**GOAL:**
Continue the pg_stat_statements scalability post from its last sentence.

**PROVIDED PASSAGE:**
begin
Thread

  1. Re: Improve pg_stat_statements scalability

    Sami Imseih <samimseih@gmail.com> — 2026-05-30T02:15:31Z

    >> I've created a new wiki page combining the prior 2025 discussion, and
    >> notes from today:
    >>
    >> https://wiki.postgresql.org/wiki/Scalability_of_pg_stat_statements
    
    >Thank you, Lukas!
    
    Thanks for the feedback on v2, and for the productive unconference
    discussion in PGConf.dev. I've been iterating on the patches/benchmarks
    and wanted to post an updated series that addresses the major design
    points raised.
    
    Addressing the feedback from the unconference session:
    
    1/ Eviction
    
    The concern in the design presented in which entries are skipped until
    a single threaded eviction completed was that on a steady workload with
    max=5000, the 5001st unique query would always be immediately evicted.
    This was considered unacceptable, and rightly so. It may be fine for
    high churn, pathological cases, but for slow churn cases it would be
    unacceptable.
    
    Andres mentioned that eviction should occur in parallel, which I
    understood as multiple backends should evict a subset of the entries in
    the dshash concurrently. To do this, I implemented a parallel
    clock-sweep in which eviction sweeps a partition decrementing
    refcounts, and only entries that have decayed to zero are evicted. A
    genuinely new query that just arrived has a fresh refcount and survives
    the sweep, and if it becomes popular in the meantime, it will survive
    for longer. So the algorithm wants an entry to prove itself to remain
    considered "hot", else it's swept.
    
    There's a 5% headroom using the already existing
    USAGE_DEALLOC_PERCENT in which we evict until count (across all
    partitions) drops to 95% of max, so there's always room for new
    arrivals before the next sweep.
    
    I chose not to use a background worker for eviction, as discussed
    earlier, based on the consensus that backpressure is important, and a
    background worker being asynchronous in nature will not provide that.
    Also, it could be complicated where a background worker cannot be spun
    up for whatever reason.
    
    However, to implement parallel eviction as described above, I needed 2
    core changes:
    
    - pgstat_drop_entry must be able to optionally tolerate a dropped
    entry, as there could be a delay between the time an entry is marked
    as dropped and garbage collection, and within that time multiple
    evictions may attempt to drop the same entry.
    
    - Implement a seq scan API for dshash that scans a specific partition.
    This will allow eviction to cycle through partitions, i.e.
    clock-sweep.
    
    The eviction does not attempt to make room in the bucket for an entry
    that triggered it. The main point is to keep forward progress in
    making room. We don't need to be more strict here. Also the fact that
    pg_stat_statements.max is dynamic means a user can increase this value
    to manage high churn without a restart.
end
**COLLECTED MATERIAL:**
begin
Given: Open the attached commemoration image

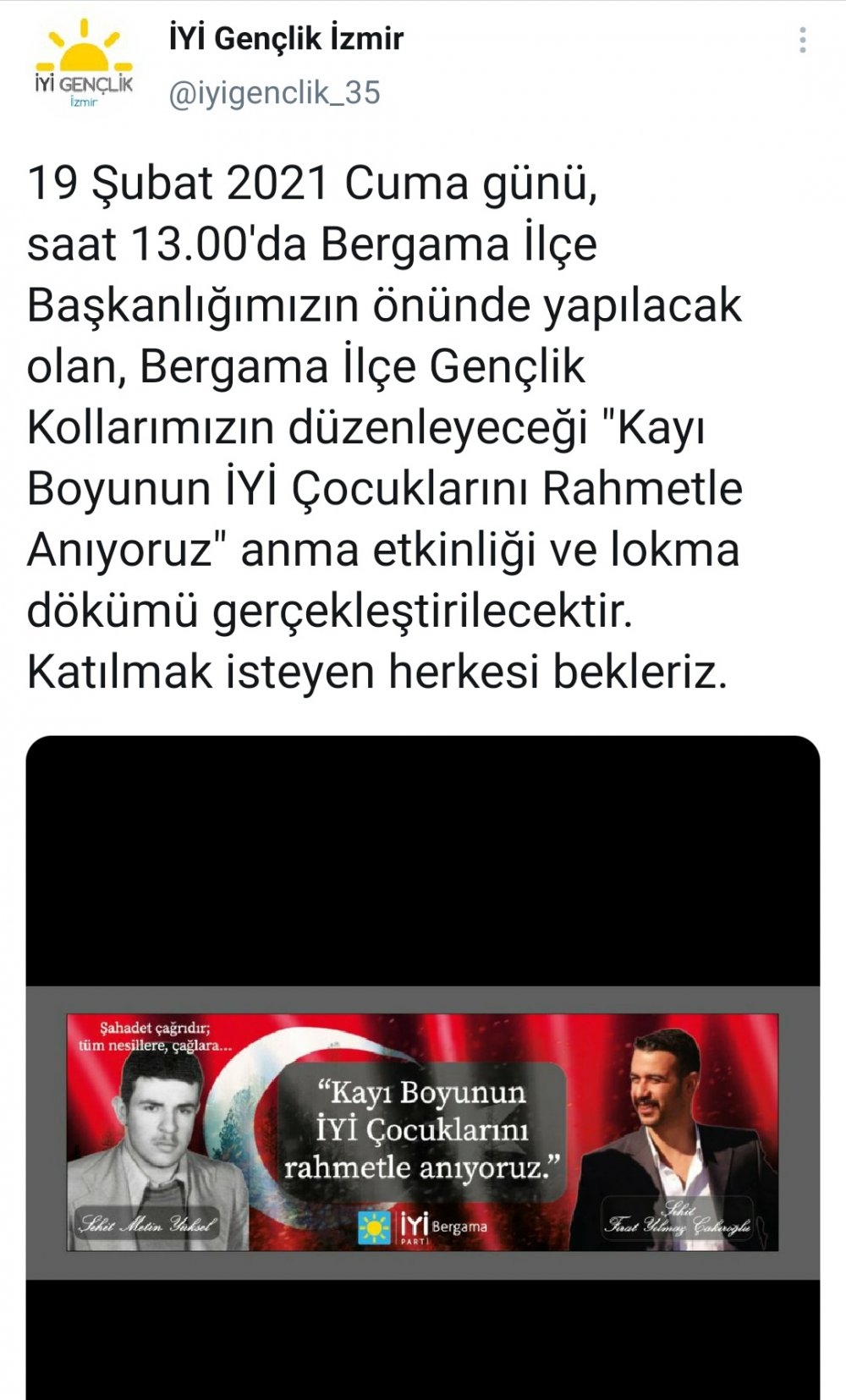Looking at the screenshot, I should click(x=422, y=1132).
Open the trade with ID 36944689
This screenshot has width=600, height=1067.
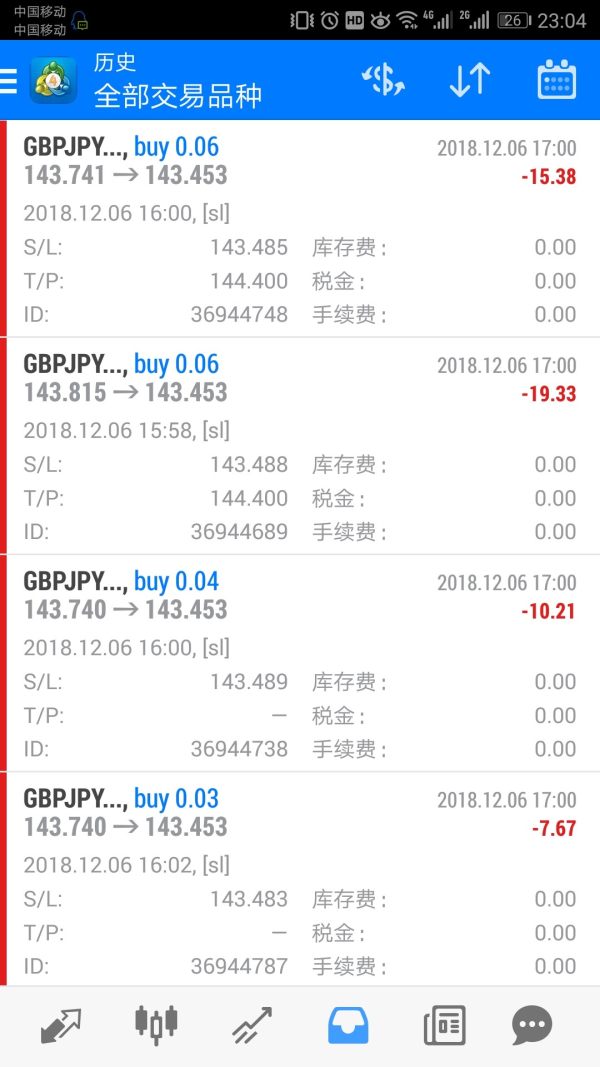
end
**OUTPUT FOR THIS TASK:**
    The dealloc counter in pg_stat_statements_info now counts individual
    entries evicted rather than the number of times eviction was invoked.
    I think this is more useful, but it does change the semantics between
    versions. With the new design, a single eviction pass can remove many
    entries across a partition, so counting evictions no longer tells
    you much. Open to other thoughts here on this.
    
    Profiling revealed that pgstat_request_entry_refs_gc(), which is the
    standard pattern for less frequently removed entries in other places,
    was too expensive when called on every entry drop or every partition
    sweep. Now it is only called once per full rotation across all
    partitions, which showed much better results in benchmarks.
    
    2/ DSA only query text storage
    
    Rather than a "performance cliff" that Lukas mentioned above when we
    switch between DSA and disk for query text storage, the consensus is
    to just store all query text in memory. Andres made a point that even
    now, transient memory usage for loading the query text for the purpose
    of garbage-collection or reading the query stats in
    pg_stat_statements means that a user's machine must have enough memory
    to handle this. So, why not just throw all query text in memory. The
    memory is capped by a new GUC pg_stat_statements.query_text_memory
    (default of 4MB but up for discussion).
    
    It is also possible to store more entries due to .max than
    .query_text_memory can support, so empty query text columns could be
    possible. In the case a user increases .query_text_memory if they
    observe empty query columns, the next time an entry is touched, it
    will backfill the query text and normalize the string if it can. The
    last part could be improved and actually guaranteed if we make
    JumbleState available to all hooks (I did not work on this part, but
    open for discussion).
    
    Some other comments from Lukas's earlier review:
    
    > It appears you've moved the equivalent of the "if (!entry)" check
    > into the pgss_store_query_text function, and we now unconditionally
    > call generate_normalized_query.
    
    Fixed.
    
    v3 series is now 5 patches:
    
    0001: pgstat: Introduce pg_stat_report_anytime()
    
    Nothing changes from v2.
    
    0002: pgstat: tolerate already-dropped entries in pgstat_drop_entry()
    
    Required for the parallel eviction design. With multiple backends
    sweeping different partitions concurrently, the same entry can be
    targeted for drop more than once before garbage collection runs.
    A skip_dropped flag makes this safe rather than throwing ERROR.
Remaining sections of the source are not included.